Santana é o grande responsável de que Juanes cante La Flaca e da participação de Gloria Estefan, Los Fabulosos Cadillacs, Niña Pastori, Diego Torres, Wayne Shorter, Ziggy Marley ou Romeo Santos em um álbum que o autor define como um “Supernatural latino”.

Supernatural é o disco de duetos que em 1999 o devolveu ao mapa das estrelas. Com esse trabalho, ganhou nove dos 10 Grammy que conseguiu em toda sua carreira (incluindo álbum do ano) e vendeu pelo menos 10 milhões de cópias, 10% dos 100 milhões que assegura ter conseguido em 45 anos de carreira.

Até então e desde mais ou menos o começo dos anos 80, Santana parecia isso que os anglo-saxões definem cruelmente como um “tem been”, um artista cujo momento passou. Estava, e estará, unido ao nascimento do rock latino, em plena eclosão do movimento hippie norte-americano dos anos sessenta. Dele se diz que fez pela música latina o que Chuck Berry fez pelo blues.

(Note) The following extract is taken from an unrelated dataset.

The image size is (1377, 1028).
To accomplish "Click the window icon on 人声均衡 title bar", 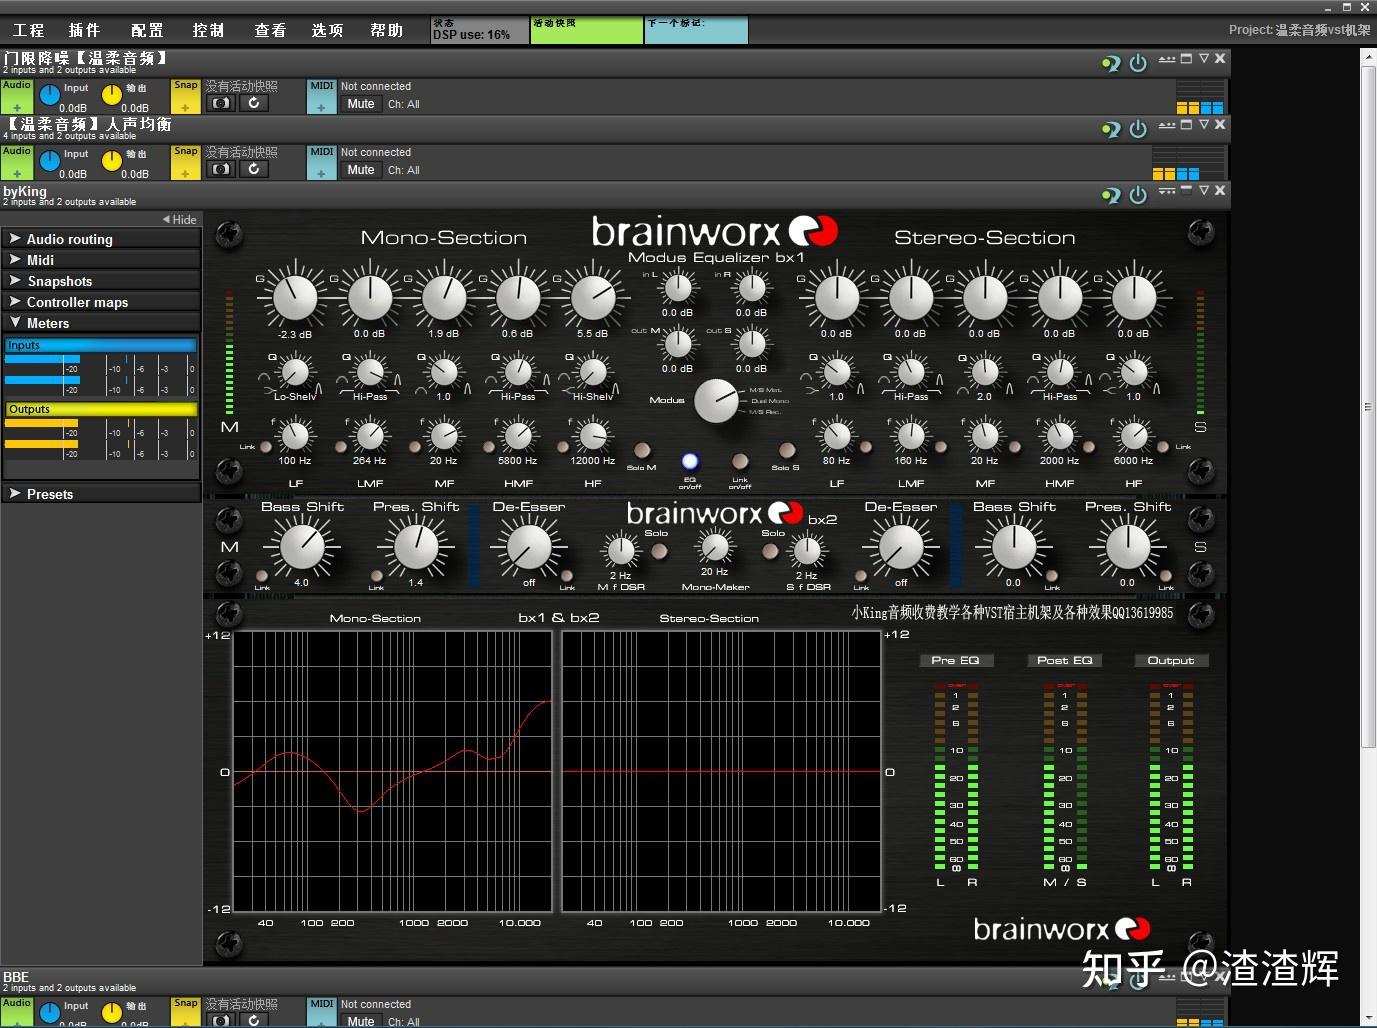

Este homem de 67 anos, com seu bigode perpétuo, um medalhão de ouro com a virgem de Guadalupe bem visível sobre o peito, que mora em Las Vegas desde 2010 (é residente no Mandalay Resort Bay), teve seu primeiro número um com 23 anos, em 1970, um ano depois de se apresentar  em Woodstock. No documentário do festival ele parece, até fisicamente, um Jimi Hendrix latino.

Conta-se que subiu ao palco com várias doses a mais de mescalina no corpo, uma potente droga alucinógena. “É verdade. Totalmente. Lembro que rezei a Deus para que me fizesse tocar bem. E prometi a ele que se tudo funcionasse não faria mais isso”. Cumpriu? “Eu não”.

Nascido em Autlan, México, quando era criança sua família mudou-se para Tijuana, e em 1962 para São Francisco. Na Califórnia, a Beat Generation começava a se tornar hippismo. Ele descobriu esse movimento por volta de 1965, por coincidência, assegura. “Lembro perfeitamente da primeira vez que escutei falar dos hippies. Uns amigos me falaram de um show no qual estava Grateful Dead, mas eu fui por Paul Butterfield. O que gostava era do blues de Chicago”.

Ele diz que lembra do cheiro da sala quando entrou. “Era incrível, ninguém precisava fumar para ficar chapado. Em seguida, reparei que esse local era diferente dos clubes de striptease de Tijuana, onde tocava blues de nove da noite até seis da manhã. Uma hora tocava eu, na seguinte as mulheres tiravam as roupas. Nos domingos ia com o violino à igreja”.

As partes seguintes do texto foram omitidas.